Following the announcement, Temasek’s affiliate ST Telemedia said it would reduce its stake to 20% by selling a majority stake to Mawar Setia, owned by prominent local figures including tycoon Tan Sri Vincent Tan and Tunku Tun Aminah Sultan Ibrahim. Clarification was sought as the reported shares raised concerns about exceeding the 49% foreign ownership cap for Malaysian telecoms. Subsequently, Temasek admitted it holds convertible instruments that could increase its economic interest, prompting further scrutiny about actual foreign ownership levels, potentially up to 71%, which remains consistent with disclosures to regulators.

  1. Sarawak’s Push to Control Gas Aggregation Challenges Petronas’ Role
    In 2024, Sarawak intensified its efforts to assert greater control over the state’s vast gas reserves, advocating for Petroleum Sarawak Bhd (Petros) to become the aggregator managing gas supply within the region. This challenged the current arrangement where Petronas, the national oil company, fulfills this role.

Since Sarawak holds 60% of Malaysia’s gas reserves, the move has sparked widespread debate. The gas aggregator is tasked with procuring natural gas for distribution and developing infrastructure under the Distribution of Gas Ordinance 2016. Sarawak’s leadership aims to leverage this to offer affordable gas energy to more of the state’s populace.

The implications touch on revenue sharing, with Sarawak’s oil and gas-related earnings nearly tripling from RM2.11 billion in 2019 to over RM6 billion in 2023. Petronas meanwhile relies substantially on its gas segment, contributing 37% of its RM81 billion group profit and providing RM40 billion in dividends to the federal government in 2023. Prime Minister Datuk Seri Anwar Ibrahim indicated that decisions regarding gas supply would be collaborative, reflecting a need for dialogue between federal and state authorities to resolve this key industry issue.
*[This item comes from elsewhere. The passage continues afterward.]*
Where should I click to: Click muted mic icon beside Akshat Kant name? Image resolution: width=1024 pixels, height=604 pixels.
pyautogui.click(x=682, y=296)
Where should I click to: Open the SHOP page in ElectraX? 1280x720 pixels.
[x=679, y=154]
  1. Teh Family’s Sale of LPI Stake to Public Bank and Shareholding Plans
    Public Bank Bhd surprised the market with the acquisition of the late founder Tan Sri Teh Hong Piow’s family’s entire 44.15% stake in insurer LPI Capital Bhd for RM1.72 billion, marking a major deal following Public Bank’s 2021 Hock Hua Bank acquisition. The acquisition, priced at RM9.80 per share, triggered a mandatory takeover offer for remaining LPI shares, which is ongoing.
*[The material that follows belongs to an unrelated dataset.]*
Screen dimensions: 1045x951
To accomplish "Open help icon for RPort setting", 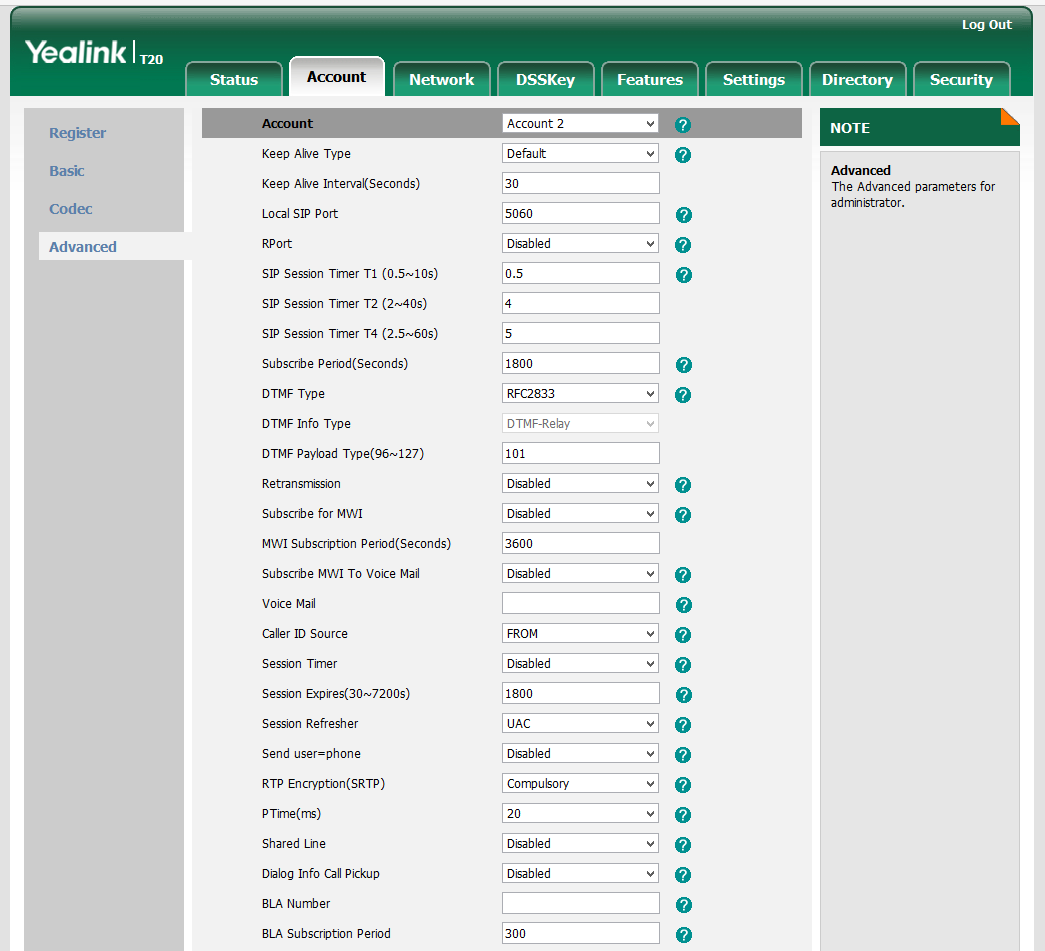I will (683, 245).
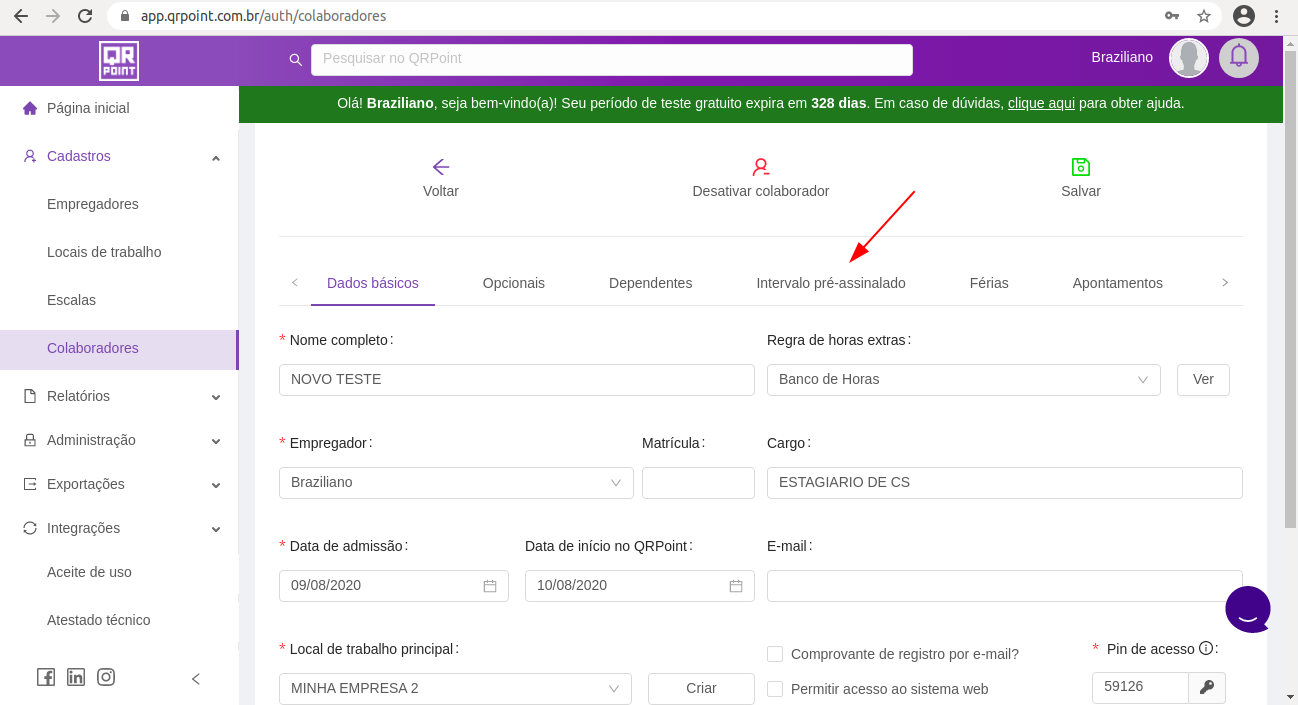Click the Ver button
1298x705 pixels.
pyautogui.click(x=1203, y=380)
Concurrently, Diona Teh Li Shian, the founder’s youngest daughter, announced plans for the family to reduce their holdings in Public Bank from 23.41% to the statutory 10% cap over five years via a share sale to employees, directors, and eligible shareholders. This restructuring aligns with the Financial Services Act 2013. At 10%, the Teh family would become Public Bank’s second-largest shareholder behind the Employees Provident Fund (14.8%). Public Bank shares hovered around RM4.57, valuing the Teh family’s current stake at approximately RM20.77 billion.
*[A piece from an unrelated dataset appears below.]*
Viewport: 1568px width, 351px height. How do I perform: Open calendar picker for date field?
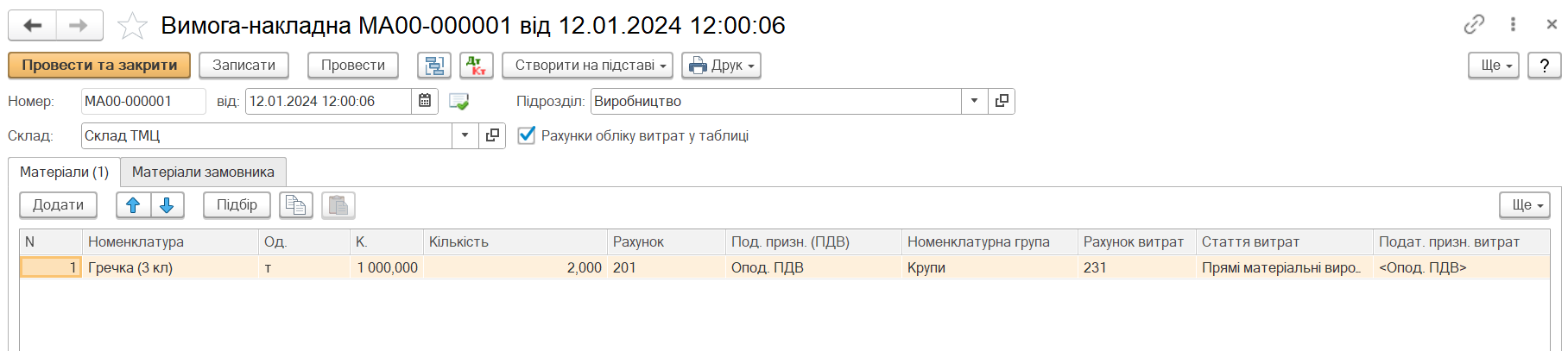pos(425,101)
  1. Data Centre Boom Fuels Over RM75 Billion Investment Inflows
    Malaysia’s emergence as a regional hub for data centres has attracted significant investments exceeding RM75 billion in 2024. Global technology giants, including Amazon Web Services Inc, Microsoft Corp, and Google, have expanded their footprints, triggering a surge in land acquisitions and infrastructure development.

This influx underpins Malaysia’s strategic positioning within Southeast Asia’s digital economy and is expected to accelerate technology adoption and digital transformation across sectors.

Conclusion
The financial year 2024 witnessed Malaysia’s market resurgence coupled with consequential corporate and infrastructural developments. From the strong recovery of equities and the ringgit, pivotal privatization offers, to strategic shifts in telecommunications and energy, these dynamics underscore Malaysia’s evolving economic landscape. Stakeholders continue to monitor these stories closely as they shape the prospects for growth and stability in the years ahead.